The study included 17 CKD patients (cases) with and 18 CKD patients (comparisons) without
sevelamer crystals in specimens. All cases were on
sevelamer. Six comparison patients were also taking
sevelamer, but crystals were absent in tissue sections. The comparison group was thus subclassified into patients who were and were not taking
sevelamer. The frequency of underlying disorders was similar between two groups, including
hypertension (cases = 82%; comparisons = 78%) and
diabetes mellitus (cases = 53%, comparisons = 50%). The most common presentation was GI
bleeding (cases = 41%, comparisons = 33%). Predominant histological patterns were also similar, with
ulcers (cases = 42%; comparisons = 39%) and acute ischaemia (cases = 35%; comparisons = 28%) being predominant in both cohorts. Of note,
sevelamer was present with
amyloidosis and cytomegalovirus in one study case each. Two study patients who continued
sevelamer had follow-up biopsies; one showed persistent ulceration and the other appeared normal. Crystals were absent in both.

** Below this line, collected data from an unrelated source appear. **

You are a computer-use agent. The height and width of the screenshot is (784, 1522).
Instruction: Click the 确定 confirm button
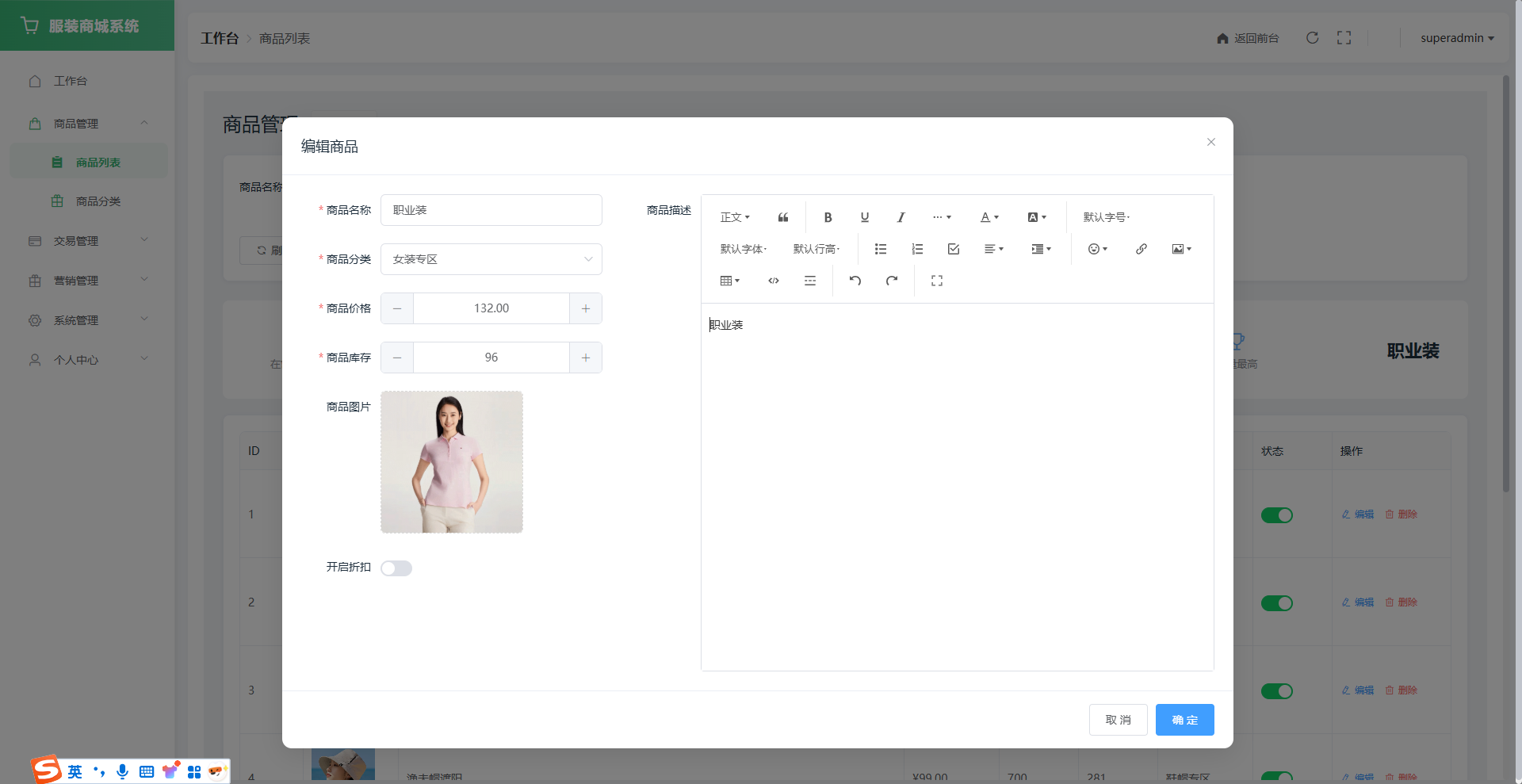coord(1184,720)
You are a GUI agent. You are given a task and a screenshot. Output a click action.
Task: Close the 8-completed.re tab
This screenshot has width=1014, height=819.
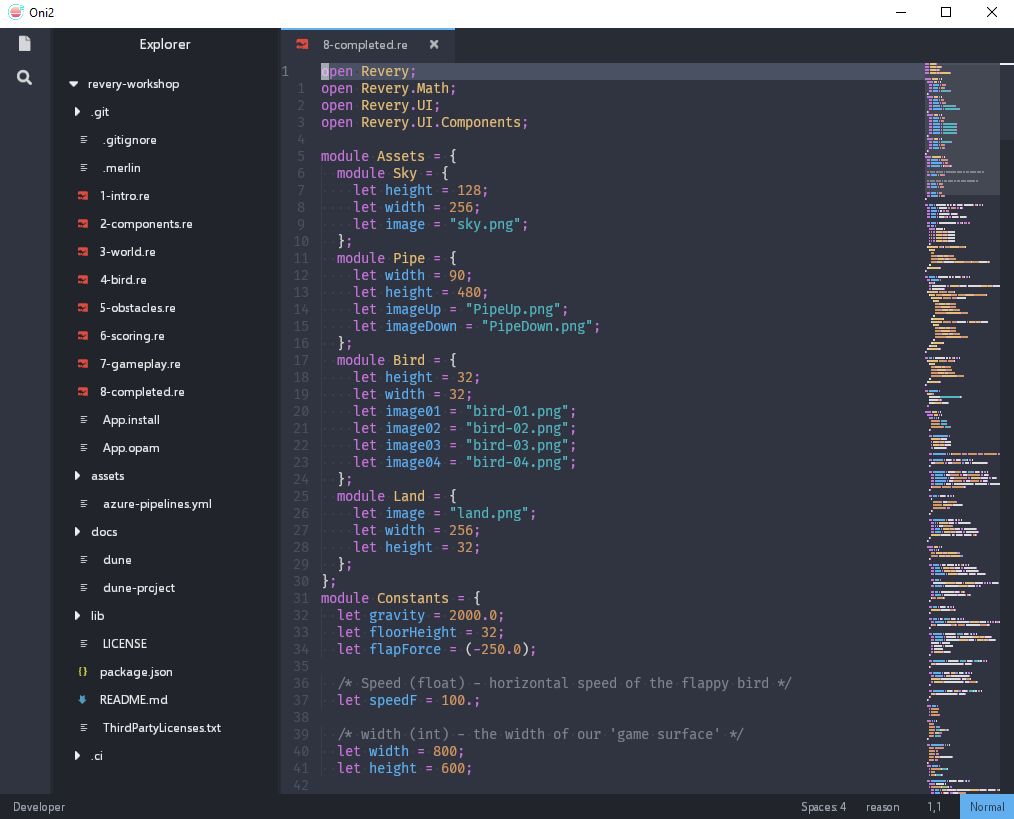click(434, 44)
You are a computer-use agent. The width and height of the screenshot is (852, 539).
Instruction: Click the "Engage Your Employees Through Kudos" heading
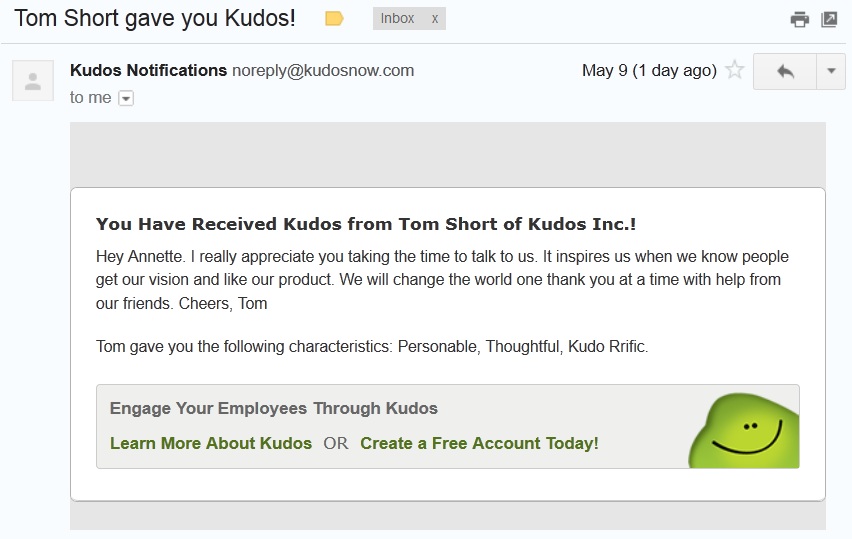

CONCLUSIONS: GI injury in CKD patients in both groups had similar features regardless of presence of
sevelamer, suggesting that it adheres to tissue rather than causes injury. The study highlights other histologically identifiable causes of intestinal injury, as well as
injuries unassociated with
sevelamer in patients undergoing
therapy. Therefore, physicians should be cautious in attributing GI
injuries to
sevelamer to avoid overlooking other causes and unnecessary treatment discontinuation.